Linda will rent a car for the weekend. She can choose one of two plans. The first plan has an initial fee of $47.96 and costs an additional $0.16 per mile driven. The second plan has an initial fee of $55.96 and costs an additional $0.12 per mile driven. How many miles would Linda need to drive for the two plans to cost the same?

Answer: it would take 200 miles before the two plans cost the same.

Step-by-step explanation:

Let x represent the number of miles that Linda drives with either the first plan or the second plan.

Let y represent the total number of miles that she drives with the first plan

Let z represent the total number of miles that she drives with the second plan.

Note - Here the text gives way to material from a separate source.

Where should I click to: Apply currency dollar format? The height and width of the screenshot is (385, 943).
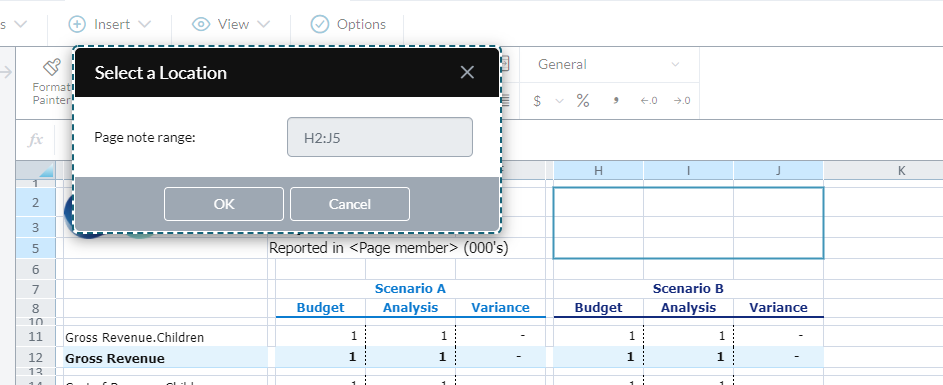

The first plan has an initial fee of $47.96 and costs an additional $0.16 per mile driven. This means that the total amount for x miles would be

y = 0.16x + 47.96

The second plan has an initial fee of $55.96 and costs an additional $0.12 per mile driven. This means that the total amount for x hours would be

z = 0.12x + 55.96

To determine the number of miles before the amount for both plans becomes the same, we would equate y to z. It becomes

0.16x + 47.96 = 0.12x + 55.96

0.16x - 0.12x = 55.96 - 47.96

0.04x = 8

x = 8/0.04 = 200

The two plans are not at the same cost

Step-by-step explanation:

The first plan

47.96:0.16

=299.75

the secand plan

55.96:0.12

=466.33